Google создала алгоритм TurboQuant: он сокращает потребление памяти ИИ в шесть раз

© gemini.google.com

© gemini.google.com

Если технология выйдет за пределы лабораторий, это может радикально снизить стоимость эксплуатации крупных языковых моделей.

Инженеры Google Research представили технологию TurboQuant – революционный метод сжатия памяти для систем искусственного интеллекта. Разработка оказалась настолько эффективной, что в сети ее мгновенно окрестили «Крысоловом» (Pied Piper) в честь легендарного стартапа из сериала «Кремниевая долина», чья программа умела уменьшать файлы практически без потери качества.

Главная ценность TurboQuant заключается в способности сократить объем «рабочей памяти» ИИ – так называемого кэша ключ-значение – как минимум в 6 раз. При этом нейросети не теряют в точности и производительности. Если технология выйдет за пределы лабораторий, это может радикально снизить стоимость эксплуатации крупных языковых моделей.

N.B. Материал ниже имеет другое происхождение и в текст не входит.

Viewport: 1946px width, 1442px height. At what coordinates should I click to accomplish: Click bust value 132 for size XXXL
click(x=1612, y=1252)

В индустрии новинку восприняли с большим энтузиазмом. Генеральный директор Cloudflare Мэтью Принс даже назвал это «моментом DeepSeek от Google». Он провел параллель с успехами китайских разработчиков, которые смогли обучить мощный ИИ за копейки на слабых чипах, доказав, что эффективность важнее грубой вычислительной силы.

Исследовательский центр Google описывает свою работу как новый способ «уменьшения объема рабочей памяти ИИ без ущерба для производительности». В основе метода лежит особая разновидность векторного квантования. Благодаря ей искусственный интеллект сможет запоминать больше данных, занимая при этом меньше физического пространства в памяти видеокарт.

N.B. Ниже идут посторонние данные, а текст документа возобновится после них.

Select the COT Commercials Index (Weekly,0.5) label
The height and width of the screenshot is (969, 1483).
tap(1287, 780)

Технические детали и научный дебют

Официальная презентация TurboQuant состоится на престижной конференции ICLR в апреле 2026 года. Ученые раскроют детали ключевых методов, сделавших этот прорыв возможным. Хотя математика данных процессов понятна лишь профильным специалистам, результат очевиден для всего рынка: ИИ становится «легче» и дешевле в обслуживании.

Несмотря на ажиотаж, эксперты призывают к сдержанности. На данный момент TurboQuant остается лабораторным достижением, и его еще предстоит внедрить в реальные продукты.

Кроме того, алгоритм решает проблему нехватки памяти только на этапе инференции (работы уже готовой модели), в то время как процесс обучения нейросетей по-прежнему требует колоссальных объемов оперативной памяти.